Deputy Speaker of the National Assembly
- Incumbent
- Assumed office 29 October 2025
- President: Peter Mutharika
- Preceded by: Madalitso Kazombo

Member of Parliament for Mulanje Bale Constituency
- Incumbent
- Assumed office 2019
- President: Peter Mutharika Lazarus Chakwera

Personal details
- Party: Democratic Progressive Party

= Victor Musowa =

Malawian politician

Victor Musowa is a Malawian politician who has served as Deputy Speaker of the National Assembly of Malawi since 2025 and as a Member of Parliament representing the Mulanje Bale Constituency under the Democratic Progressive Party since 2019. He has been a member of key parliamentary committees such as Legal Affairs and International Relations.

== Political career ==
Musowa was first elected to Parliament in 2019 on the DPP ticket. Within his constituency, he has been active in supporting education initiatives, including providing assistance to needy students and rewarding primary schools for academic performance.

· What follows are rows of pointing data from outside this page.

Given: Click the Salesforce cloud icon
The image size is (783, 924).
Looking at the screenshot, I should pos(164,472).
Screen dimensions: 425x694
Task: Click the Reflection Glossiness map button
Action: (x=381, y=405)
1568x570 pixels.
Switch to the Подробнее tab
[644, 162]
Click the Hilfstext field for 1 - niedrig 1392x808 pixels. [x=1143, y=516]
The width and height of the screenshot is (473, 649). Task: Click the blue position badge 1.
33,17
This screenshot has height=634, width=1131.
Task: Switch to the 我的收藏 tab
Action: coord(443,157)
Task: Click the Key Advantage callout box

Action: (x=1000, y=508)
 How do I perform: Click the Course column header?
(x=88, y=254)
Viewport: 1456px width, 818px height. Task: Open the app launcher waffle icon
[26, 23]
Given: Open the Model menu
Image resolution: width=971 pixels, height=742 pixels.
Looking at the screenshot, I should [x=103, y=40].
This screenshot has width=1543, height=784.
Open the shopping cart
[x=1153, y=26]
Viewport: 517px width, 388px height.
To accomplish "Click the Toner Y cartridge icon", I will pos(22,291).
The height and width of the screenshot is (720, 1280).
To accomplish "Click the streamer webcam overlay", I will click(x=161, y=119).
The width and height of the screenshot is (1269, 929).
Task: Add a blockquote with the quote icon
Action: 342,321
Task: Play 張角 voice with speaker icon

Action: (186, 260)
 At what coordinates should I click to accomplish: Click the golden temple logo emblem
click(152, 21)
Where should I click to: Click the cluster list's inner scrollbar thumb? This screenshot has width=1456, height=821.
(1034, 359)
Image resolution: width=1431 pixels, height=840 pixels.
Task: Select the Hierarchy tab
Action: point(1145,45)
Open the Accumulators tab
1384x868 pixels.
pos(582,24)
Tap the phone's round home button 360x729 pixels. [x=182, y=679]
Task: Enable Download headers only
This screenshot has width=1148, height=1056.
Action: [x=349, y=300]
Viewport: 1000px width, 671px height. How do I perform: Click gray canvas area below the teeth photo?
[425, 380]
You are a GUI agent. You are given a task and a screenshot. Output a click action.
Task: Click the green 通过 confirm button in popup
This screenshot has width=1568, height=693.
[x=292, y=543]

Musowa has spoken publicly on various national issues, including food insecurity. He urged the Lazarus Chakwera government to take stronger and faster measures to address hunger affecting rural populations.

In October 2025, he announced his candidacy for the position of Second Deputy Speaker of the National Assembly, pledging to promote cooperation and unity among members of Parliament. On 29 October 2025, he was elected First Deputy Speaker of the National Assembly of Malawi following a parliamentary vote.

== Legal matters ==
In 2024, Musowa was briefly detained on allegations of proposing violence during a political rally. A state appeal to have him remanded for seven days was later dismissed by the court.